Aim of the exercise: Substitute "midpoint" for "center point" in the rows below and write them out again, leaving everything else unchanged.

Entries drawn from a collection:
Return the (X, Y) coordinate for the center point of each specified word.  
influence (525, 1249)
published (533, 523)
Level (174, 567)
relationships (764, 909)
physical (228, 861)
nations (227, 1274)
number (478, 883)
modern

Solution:
Return the (X, Y) coordinate for the midpoint of each specified word.  
influence (525, 1249)
published (533, 523)
Level (174, 567)
relationships (764, 909)
physical (228, 861)
nations (227, 1274)
number (478, 883)
modern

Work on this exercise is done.